A federal jury found Hunter Biden guilty Tuesday on all three federal felony gun charges. While it seems grim now, Hunter may actually profit off the conviction, as the Bravo network has optioned a new reality show where he and Trump are cellmates — called “Orange is the New Crack.” 

Wednesday was the annual Congressional baseball game. Republicans and Democrats say the reason they play baseball is because it requires the same skills set as Congress — namely, cheating, stealing, and robbing.

Feature

If Re-Elected, Biden Promises Drastic Cuts to Malarkey 

With the election less than six months away, President Biden placed a huge bet this week, promising that if re-elected, he would commit his administration to taking bold and immediate action to cut the malarkey.

Central to the Biden administration’s efforts will be closing existing loopholes around malarkey including acts of poppycock, balderdash, monkey business, hooey, baloney, tomfoolery, and humbuggery.

“My administration will not tolerate malarkey in any form, foreign or domestic. The American people deserve better,” said Biden. “And if you think I’m afraid to do it, try me, because I’ll turn this country right around, Jack. Go ahead, make my day.”

According to a Pew Research Center study, government malarkey is up an astounding 3,000% in the 24 years since the turn of the millennium: a worrisome statistic that the administration aims to tackle head-on. “If malarkey is allowed to exist at the federal level, it trickles down to the states, cities, and municipalities, and this administration won’t stand for it,” said Chief of Staff Jeff Zientz. Zientz says the administration’s “Just Say No-Nonsense” initiative outlines a clear path to swiftly and decisively “cut it out before someone gets hurt.”

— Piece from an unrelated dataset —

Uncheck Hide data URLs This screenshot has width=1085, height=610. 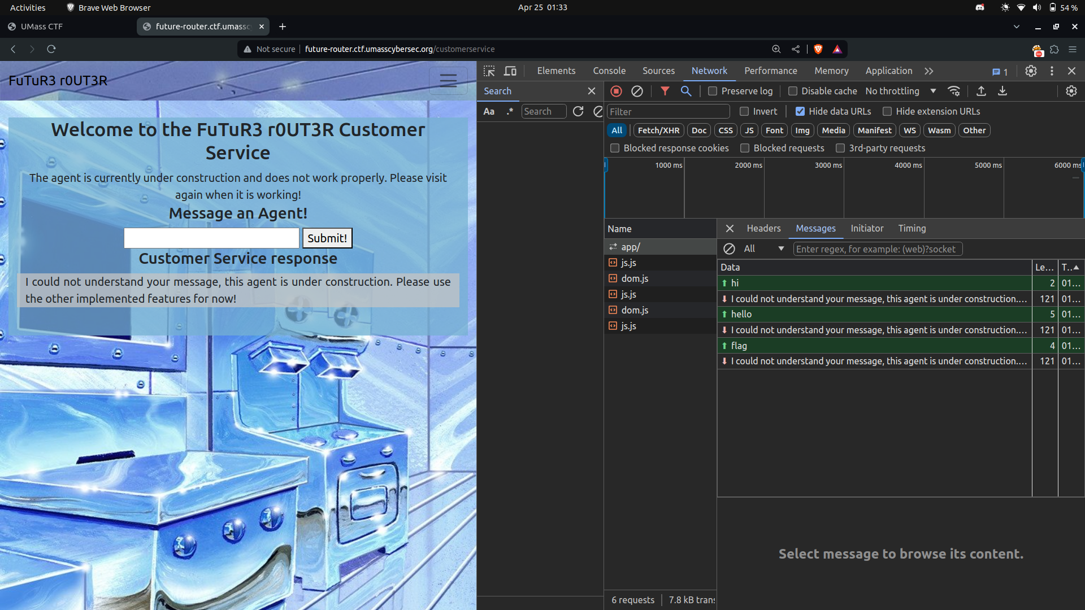click(x=800, y=111)
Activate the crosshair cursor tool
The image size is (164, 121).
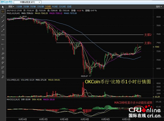point(3,12)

Legal analysts wonder if Biden’s promised cuts are constitutional, with many believing any action taken by the administration will almost certainly be challenged in the courts. Emily Radner, Associate Professor of Fundamentals of Lawyering at George Washington University, says any potential Supreme Court case would likely hinge on which part of the Constitution the Justices believe takes precedence: the articles or the amendments. “While there is no specific, written delegation of malarkey oversight in the Constitution, a fact which would, in theory, reserve malarkey to the states, malarkey does considerably hamper the day-to-day efficiency of the government, which falls under the purview of the executive.”

Biden’s backers believe it is a strong step in the right direction, but some argue the administration isn’t going far enough, with loud condemnations from anti-malarkey groups such as Cool it Mister claiming the administration’s proposal still leaves blaring gaps in both hijinks and shenanigans. 

The administration’s 18,764-page proposal also makes no mention of hankey-pankey, and for good reason. Capitol Hill insiders confirm both House and Senate Democrats unanimously agree with their Republican colleagues that acts of hankey-pankey belong firmly to the Congress. As one congressman put it, “Clinton tried it. How’d that turn out for him?” 

Whether or not the administration can sell No Nonsense remains to be seen, but one thing is certain — on November 5th, Americans will decide if Biden’s ideas for the future are horse sense or hogwash.

Miscellaneous

  • A popular tourist destination in China has installed toilet timers to keep people moving. The trick is, they never tell you what happens when the clock hits zero. That way, you’re scared shitless.  

  • The Biden administration is reportedly reaching out to seniors with pickleball fundraisers. At every senior pickleball fundraiser, the administration makes sure there are extra paddles on hand — some for hitting balls, and others for saying “CLEAR!”   

  • Usher went to the Capitol this week as part of his efforts to spur attention and legislation for diabetes screenings and prevention. Female lawmakers meeting with the R&B star told Usher they had a hard time understanding his arguments, but it might help “if you take your shirt off.” 

  • According to reports, there is a shortage of Zyn nicotine pouches. Economists warn it could have a major impact on the financial industry as it’s the only thing keeping hungover first-year analysts alive. 

  • A restaurant in St. Louis has set a new policy in which it isn’t serving women under 30 and men under 35. The way they enforce the policy is simple — they don’t look at your ID, instead, they ask a simple and straightforward question — when you wake up, does your back hurt?